12. Government should consider options to improve access to funding support for public water supply systems that are currently ineligible for federal/provincial infrastructure assistance
13. Based on the needs identifi ed by assessments and the requirements stipulated on operating permits, water suppliers should implement or expand treatment performance monitoring to include variables such as CT,32 filtration performance, turbidity, UV performance, pH and pressure regimes as appropriate.
14. To ensure all public water supply systems have improved access to laboratory testing of water samples, a broader network of approved laboratories should be encouraged
15. Government should undertake to develop an accurate inventory of BC’s small public drinking water supply systems and obtain all of the data identifi ed as part of the drinking water information management project core data set. The drinking water information management project must be completed to ensure ready access to relevant information, as appropriate.

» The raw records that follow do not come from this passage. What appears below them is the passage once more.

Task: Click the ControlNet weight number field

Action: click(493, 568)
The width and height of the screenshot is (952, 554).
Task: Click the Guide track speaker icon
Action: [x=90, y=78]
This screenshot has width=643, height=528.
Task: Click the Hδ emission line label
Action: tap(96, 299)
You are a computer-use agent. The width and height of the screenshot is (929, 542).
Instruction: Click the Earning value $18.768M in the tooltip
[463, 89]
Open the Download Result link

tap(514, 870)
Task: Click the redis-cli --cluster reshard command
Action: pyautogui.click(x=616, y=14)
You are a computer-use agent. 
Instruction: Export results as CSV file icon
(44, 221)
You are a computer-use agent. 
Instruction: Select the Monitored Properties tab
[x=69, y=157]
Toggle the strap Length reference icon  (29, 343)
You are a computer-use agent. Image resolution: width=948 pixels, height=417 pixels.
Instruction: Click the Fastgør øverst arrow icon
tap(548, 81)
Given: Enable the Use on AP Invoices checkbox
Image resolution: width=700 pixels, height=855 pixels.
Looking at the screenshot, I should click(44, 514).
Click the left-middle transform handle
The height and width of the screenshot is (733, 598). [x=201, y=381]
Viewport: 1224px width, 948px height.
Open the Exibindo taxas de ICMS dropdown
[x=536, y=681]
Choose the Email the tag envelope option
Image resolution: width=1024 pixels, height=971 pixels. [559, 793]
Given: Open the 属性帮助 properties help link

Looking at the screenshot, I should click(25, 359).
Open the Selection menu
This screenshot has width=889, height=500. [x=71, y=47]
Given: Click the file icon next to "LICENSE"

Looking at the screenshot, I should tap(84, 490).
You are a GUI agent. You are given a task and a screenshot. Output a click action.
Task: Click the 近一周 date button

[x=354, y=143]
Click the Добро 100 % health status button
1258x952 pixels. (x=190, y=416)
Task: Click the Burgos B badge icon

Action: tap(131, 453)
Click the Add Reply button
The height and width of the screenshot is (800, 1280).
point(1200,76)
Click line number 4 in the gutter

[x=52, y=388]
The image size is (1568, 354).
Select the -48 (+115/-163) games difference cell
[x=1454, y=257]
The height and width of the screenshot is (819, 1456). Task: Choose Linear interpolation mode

16 Strategies should be developed to prevent the creation of new small water supply systems where other supplies could be expanded or existing supplies amalgamated. These strategies should include regulatory amendments that:
- a. Prohibit the creation of multiple small water supply systems where one larger system could be developed.
- b. Facilitate extensions of local government boundaries to allow expansion of local government-owned water supply systems.
- c. Provide authority to require developers to connect new properties with existing adjacent water supply systems.
17 To follow up on the Action Plan for Safe Drinking Water in British Columbia, public drinking water system suppliers should engage their customers in fiscal planning for maintaining and upgrading their systems over the short and long-term. In addition, small water supply systems should be offered assistance to develop revenue streams to fund assessments, response plans and system upgrades.
18 Rates for drinking water should reflect the true, long-term, costs of water treatment, distribution and water system operation, aintenance and monitoring. Revenue generated from charges for water should be reinvested in programs that promote awareness of water quality and quantity, protect water quality, improve public health and encourage sustainable water use to promote healthy communities.